▶ [EXERCISE DIRECTIONS]: Copy exactly the lines starting at the one that contains "Given: Check the Mark question checkbox" and running through the end of the material below. Exclude any pictures.
▼▼▼
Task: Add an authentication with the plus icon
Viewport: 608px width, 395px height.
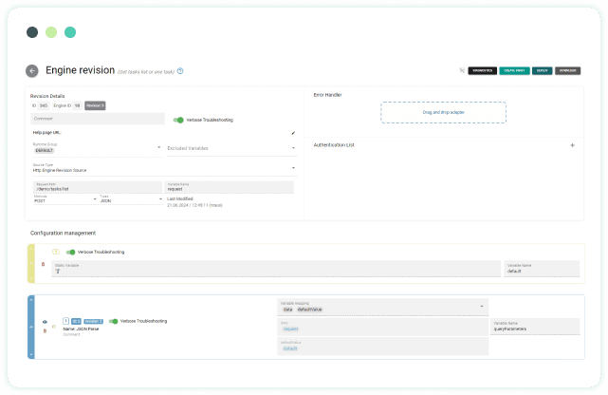Action: [572, 145]
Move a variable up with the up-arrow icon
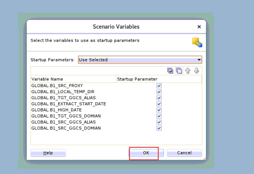Image resolution: width=254 pixels, height=174 pixels. (x=188, y=71)
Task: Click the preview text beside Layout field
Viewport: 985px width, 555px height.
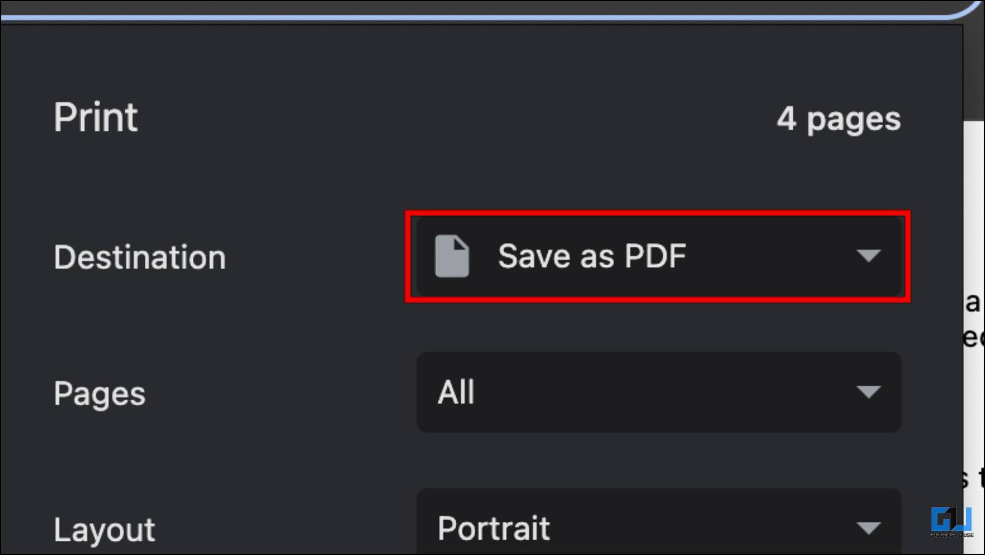Action: 974,478
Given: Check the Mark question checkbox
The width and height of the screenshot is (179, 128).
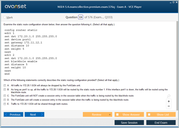Looking at the screenshot, I should [x=5, y=17].
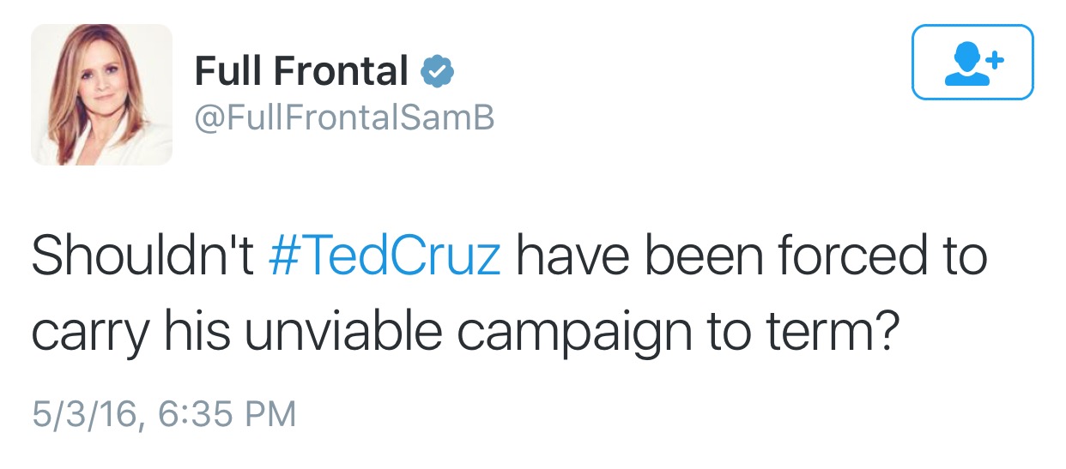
▲▲▲
▶ [SOLUTION]:
Given: Check the Mark question checkbox
The width and height of the screenshot is (179, 128).
Looking at the screenshot, I should [x=5, y=17].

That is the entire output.